Tetanus Immune Globulin (TIG) consists of human antibodies derived from healthy donors used for the treatment of tetanus disease and tetanus post-exposure prophylaxis. Provides passive immunity towards tetanus by neutralizing unbound toxins produced by Clostridium tetani (tetanus toxin or tetanospasmin). It improves survival and is considered to be standard treatment.
Tetanus prophylaxis based on patient’s history of tetanus immunization and wound characteristics:
*Tetanus-prone wounds: >6 hours, >1cm depth, high risk of contamination mechanism of injury (missile, crush, burn, frostbite, agriculture-related injuries), presence of devitalized tissue, presence of contaminants (dirt, saliva, etc)
Tetanus treatment: The actual recommended dose is 500 IU IM with part of the dose infiltrated around the source wound (1; CDC 2020). Classically the sugested dose of 3000-6000 Units IM, with part of the dose infiltrated around the wound, derived from limited data from 1960-1980s studies (3; Nation 1965). HyperTET™ 2020 label for active tetanus refers that the “dosage should be adjusted according to the severity of the infection”.
Tetanus prophylaxis: 250 Units IM*.
*FDA Approved in 1957
<7 years: 4 IU/kg.
>7 years: 250 IU IM.
Tetanus Treatment: 500 IU IM recommended (1; CDC 2020). Very limited data.
Renal, hepatic, geriatric or other adjustments
No adjustments needed.
Dosage Forms: US
HyperTET™ S/D: 250 units/mL (1ml), injectable, only intramuscular administration.
Frequency not defined:
Central nervous system: increased body temperature.
Local: Local soreness at injection site, pain at injection site, tenderness at injection site
<1%, postmarketing, and/or case reports: Anaphylactic shock, angioedema, nephrotic syndrome.
Product of human plasma, may potentially contain infectious agents which could transmit disease. Screening of donors, as well as testing and/or inactivation or removal of certain viruses, reduces the risk. Infections thought to be transmitted by this product should be reported to the manufacturer.
Use with caution in individuals who have experienced allergic or other adverse effects secondary to other immunoglobulin-containing products.
Pregnancy Risk Factor and Lactation
Pregnancy Risk Factor Category C.
Animal reproduction and human pregnancy studies have not been conducted. The CDC recommends Tetanus Immune Globulin and tetanus toxoid containing vaccine as part of the standard wound management to prevent tetanus in pregnant women.

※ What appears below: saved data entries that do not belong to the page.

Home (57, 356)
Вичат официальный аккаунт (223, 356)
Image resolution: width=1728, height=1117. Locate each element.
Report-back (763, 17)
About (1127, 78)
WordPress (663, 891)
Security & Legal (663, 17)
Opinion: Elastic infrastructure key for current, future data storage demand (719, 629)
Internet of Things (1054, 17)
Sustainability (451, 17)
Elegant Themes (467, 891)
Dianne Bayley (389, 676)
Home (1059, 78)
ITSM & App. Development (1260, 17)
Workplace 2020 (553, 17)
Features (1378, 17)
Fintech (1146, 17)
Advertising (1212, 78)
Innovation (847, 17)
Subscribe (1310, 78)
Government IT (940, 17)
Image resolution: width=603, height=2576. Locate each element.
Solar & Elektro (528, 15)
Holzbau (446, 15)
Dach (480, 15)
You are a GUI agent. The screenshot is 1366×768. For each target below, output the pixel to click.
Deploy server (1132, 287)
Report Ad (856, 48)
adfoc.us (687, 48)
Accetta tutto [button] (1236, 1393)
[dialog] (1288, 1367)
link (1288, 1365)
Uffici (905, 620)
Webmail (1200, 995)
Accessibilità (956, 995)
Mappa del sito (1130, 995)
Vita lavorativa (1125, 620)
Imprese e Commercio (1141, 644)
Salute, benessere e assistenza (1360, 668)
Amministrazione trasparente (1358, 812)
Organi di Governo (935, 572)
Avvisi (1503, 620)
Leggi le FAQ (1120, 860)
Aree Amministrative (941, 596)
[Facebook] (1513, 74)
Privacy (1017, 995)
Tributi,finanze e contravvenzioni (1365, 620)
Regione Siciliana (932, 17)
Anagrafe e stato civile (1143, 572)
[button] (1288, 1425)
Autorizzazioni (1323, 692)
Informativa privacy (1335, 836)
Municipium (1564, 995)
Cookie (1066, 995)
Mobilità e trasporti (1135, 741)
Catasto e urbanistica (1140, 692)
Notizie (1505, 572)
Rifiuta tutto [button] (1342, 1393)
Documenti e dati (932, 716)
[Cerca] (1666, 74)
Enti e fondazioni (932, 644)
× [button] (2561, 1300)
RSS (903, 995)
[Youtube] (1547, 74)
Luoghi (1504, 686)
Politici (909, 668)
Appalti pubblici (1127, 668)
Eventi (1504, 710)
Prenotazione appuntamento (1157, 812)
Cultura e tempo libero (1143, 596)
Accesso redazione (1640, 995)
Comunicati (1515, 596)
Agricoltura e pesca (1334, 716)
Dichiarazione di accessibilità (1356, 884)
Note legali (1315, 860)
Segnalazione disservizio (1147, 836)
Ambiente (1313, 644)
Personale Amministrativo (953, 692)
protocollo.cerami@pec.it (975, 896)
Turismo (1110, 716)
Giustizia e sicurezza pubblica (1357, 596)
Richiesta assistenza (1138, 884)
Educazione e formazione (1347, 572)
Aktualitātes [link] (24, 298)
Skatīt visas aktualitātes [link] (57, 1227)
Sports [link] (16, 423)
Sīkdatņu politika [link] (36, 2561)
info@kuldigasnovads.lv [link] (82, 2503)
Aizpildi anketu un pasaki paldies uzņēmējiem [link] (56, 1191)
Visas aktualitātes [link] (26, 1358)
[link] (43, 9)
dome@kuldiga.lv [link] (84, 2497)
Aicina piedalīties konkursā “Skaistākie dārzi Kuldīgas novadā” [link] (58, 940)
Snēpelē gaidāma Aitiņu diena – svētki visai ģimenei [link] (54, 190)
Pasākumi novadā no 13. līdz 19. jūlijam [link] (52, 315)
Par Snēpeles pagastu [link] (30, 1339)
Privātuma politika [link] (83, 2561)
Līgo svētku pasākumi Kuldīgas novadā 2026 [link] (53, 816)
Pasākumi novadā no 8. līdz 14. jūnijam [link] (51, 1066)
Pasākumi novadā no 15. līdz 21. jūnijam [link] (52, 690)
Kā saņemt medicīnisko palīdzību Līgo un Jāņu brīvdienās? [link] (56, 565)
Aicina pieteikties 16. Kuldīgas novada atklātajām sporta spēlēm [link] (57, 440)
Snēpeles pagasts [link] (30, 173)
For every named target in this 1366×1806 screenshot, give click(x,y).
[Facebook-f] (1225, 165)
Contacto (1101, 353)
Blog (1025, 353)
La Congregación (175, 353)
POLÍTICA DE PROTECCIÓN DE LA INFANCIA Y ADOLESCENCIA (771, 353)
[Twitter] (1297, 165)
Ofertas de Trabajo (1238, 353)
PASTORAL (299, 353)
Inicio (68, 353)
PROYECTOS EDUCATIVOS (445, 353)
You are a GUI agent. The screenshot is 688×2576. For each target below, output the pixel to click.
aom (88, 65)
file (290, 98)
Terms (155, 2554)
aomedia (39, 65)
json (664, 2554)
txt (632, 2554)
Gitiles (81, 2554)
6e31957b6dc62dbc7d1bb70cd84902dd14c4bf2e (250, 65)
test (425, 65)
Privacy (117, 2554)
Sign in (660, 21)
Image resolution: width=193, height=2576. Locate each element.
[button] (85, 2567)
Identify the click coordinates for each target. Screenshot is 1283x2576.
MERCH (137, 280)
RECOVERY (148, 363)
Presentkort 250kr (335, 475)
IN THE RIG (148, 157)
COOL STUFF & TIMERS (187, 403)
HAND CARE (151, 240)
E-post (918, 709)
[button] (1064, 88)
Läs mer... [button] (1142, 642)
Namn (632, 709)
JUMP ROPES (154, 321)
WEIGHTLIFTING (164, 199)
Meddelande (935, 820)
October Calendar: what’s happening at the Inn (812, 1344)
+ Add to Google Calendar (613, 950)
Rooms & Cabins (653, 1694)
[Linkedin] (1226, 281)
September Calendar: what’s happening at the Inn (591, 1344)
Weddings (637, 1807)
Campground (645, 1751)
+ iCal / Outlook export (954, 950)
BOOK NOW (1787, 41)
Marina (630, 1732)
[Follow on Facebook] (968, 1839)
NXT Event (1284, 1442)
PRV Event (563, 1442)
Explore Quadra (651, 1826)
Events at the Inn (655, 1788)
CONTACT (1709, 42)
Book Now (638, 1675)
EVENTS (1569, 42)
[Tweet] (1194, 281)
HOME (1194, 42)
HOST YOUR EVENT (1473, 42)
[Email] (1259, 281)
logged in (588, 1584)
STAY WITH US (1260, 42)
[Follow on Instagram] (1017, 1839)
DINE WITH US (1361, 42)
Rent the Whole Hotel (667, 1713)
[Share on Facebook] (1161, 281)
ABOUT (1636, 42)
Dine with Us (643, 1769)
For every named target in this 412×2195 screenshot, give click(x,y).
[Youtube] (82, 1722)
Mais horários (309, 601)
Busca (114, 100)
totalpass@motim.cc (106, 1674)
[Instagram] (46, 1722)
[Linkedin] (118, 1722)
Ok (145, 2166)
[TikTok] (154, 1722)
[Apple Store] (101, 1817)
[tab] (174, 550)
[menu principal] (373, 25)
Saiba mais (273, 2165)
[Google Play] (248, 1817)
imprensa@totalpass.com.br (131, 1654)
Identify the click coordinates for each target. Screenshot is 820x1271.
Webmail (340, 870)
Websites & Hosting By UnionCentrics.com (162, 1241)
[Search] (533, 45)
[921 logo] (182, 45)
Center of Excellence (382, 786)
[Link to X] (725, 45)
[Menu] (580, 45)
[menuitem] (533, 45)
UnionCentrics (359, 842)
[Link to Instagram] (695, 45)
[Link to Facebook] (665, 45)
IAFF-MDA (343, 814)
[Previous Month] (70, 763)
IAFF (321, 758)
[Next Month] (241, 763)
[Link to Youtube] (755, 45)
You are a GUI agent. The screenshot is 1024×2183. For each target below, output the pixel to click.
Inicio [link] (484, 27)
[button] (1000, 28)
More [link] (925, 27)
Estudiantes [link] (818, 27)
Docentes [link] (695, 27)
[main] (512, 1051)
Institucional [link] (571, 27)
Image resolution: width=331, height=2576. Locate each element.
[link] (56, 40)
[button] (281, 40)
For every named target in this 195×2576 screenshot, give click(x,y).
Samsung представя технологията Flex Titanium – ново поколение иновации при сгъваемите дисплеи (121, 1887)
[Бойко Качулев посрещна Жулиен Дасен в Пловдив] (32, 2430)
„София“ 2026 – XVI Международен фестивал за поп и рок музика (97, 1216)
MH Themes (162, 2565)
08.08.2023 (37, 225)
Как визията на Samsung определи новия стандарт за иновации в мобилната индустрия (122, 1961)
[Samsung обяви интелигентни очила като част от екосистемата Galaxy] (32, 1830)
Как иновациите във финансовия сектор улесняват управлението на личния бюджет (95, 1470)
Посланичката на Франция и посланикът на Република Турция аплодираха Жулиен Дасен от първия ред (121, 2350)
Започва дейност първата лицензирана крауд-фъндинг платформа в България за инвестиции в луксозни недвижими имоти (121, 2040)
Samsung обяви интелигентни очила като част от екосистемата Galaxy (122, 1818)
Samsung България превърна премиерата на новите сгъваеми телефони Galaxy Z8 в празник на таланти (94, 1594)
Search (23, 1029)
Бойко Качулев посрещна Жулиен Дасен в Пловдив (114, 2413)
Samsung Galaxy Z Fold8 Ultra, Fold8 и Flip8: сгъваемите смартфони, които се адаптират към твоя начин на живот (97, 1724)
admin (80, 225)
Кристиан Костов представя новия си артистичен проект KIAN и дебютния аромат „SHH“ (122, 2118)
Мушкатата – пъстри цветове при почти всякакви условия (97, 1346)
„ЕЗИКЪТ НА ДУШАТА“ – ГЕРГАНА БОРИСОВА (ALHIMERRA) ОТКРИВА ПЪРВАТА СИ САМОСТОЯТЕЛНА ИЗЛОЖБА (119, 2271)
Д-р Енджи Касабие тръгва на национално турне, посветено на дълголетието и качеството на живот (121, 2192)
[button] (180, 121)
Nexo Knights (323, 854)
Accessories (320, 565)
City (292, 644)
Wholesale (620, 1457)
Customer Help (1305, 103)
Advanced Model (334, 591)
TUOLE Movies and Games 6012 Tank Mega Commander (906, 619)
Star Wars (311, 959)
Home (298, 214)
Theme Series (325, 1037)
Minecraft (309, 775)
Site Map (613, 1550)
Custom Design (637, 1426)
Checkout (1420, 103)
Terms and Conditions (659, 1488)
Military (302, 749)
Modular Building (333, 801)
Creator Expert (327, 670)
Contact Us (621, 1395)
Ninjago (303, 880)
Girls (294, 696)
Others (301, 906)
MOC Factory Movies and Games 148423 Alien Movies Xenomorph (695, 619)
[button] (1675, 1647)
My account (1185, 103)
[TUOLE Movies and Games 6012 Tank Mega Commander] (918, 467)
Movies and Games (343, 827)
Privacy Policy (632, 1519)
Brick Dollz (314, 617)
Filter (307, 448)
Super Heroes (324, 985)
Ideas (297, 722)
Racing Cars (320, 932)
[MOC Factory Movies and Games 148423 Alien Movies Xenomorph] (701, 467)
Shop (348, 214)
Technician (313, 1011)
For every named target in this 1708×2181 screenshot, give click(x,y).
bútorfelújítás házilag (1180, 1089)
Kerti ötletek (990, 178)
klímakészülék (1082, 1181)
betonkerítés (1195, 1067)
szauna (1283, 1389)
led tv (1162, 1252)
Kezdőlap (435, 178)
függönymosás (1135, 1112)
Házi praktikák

Lactation: very low risk, safe. Minimal risk for breastfeeding and infant. The secretion of immunoglobulin into breast milk may help to transfer passive immunization to the child.
Half-life elimination: individuals with normal IgG concentration: ~23 days
Time to peak, plasma: IgG concentration: IM: ~2 days
Major drug interactions
Monitor closely the administration of live vaccines: adenovirus type 4 and 7, BCG, measles (rubeola), measles-mumps-rubella, measles-mumps-rubella-varicella, varicella virus, rubella, smallpox. As tetanus immune globulin decreases their effect. Separate any by 3 months (NIH 2020).
Centers for Disease Control and Prevention (CDC), Epidemiology and Prevention of Vaccine-Preventable Diseases. Tejpratap S.P. Tiwari, MD; Pedro L. Moro, MD, MPH; and Anna M. Acosta, MD. Chapter 21: Tetanus. Updated December 2020. Visited in June 2021.
Yen LMM, Thwaites CLU. Tetanus. Lancet. 2019 Apr 20;393(10181):1657-68. doi:10.1016/S0140-6736(18)33131-3.
Nation NS, Pierce NF, Adler SJ, Chinnock RF, Wehrle PF: Tetanus: the use of human hyperimmune globulin in treatment. Calif Med 1963; 98: pp. 305-307.
NIH (National Institutes of Health). DailyMed. Label: HyperTET™ (Tetanus Immune Globuline - human injection), updated December 2020.
WHO/UNICEF. Breastfeeding and Maternal Medication Recommendations for Drugs in the Eleventh WHO Model List of Essential Drugs. Department of Child and Adolescent Health and Development, 2002.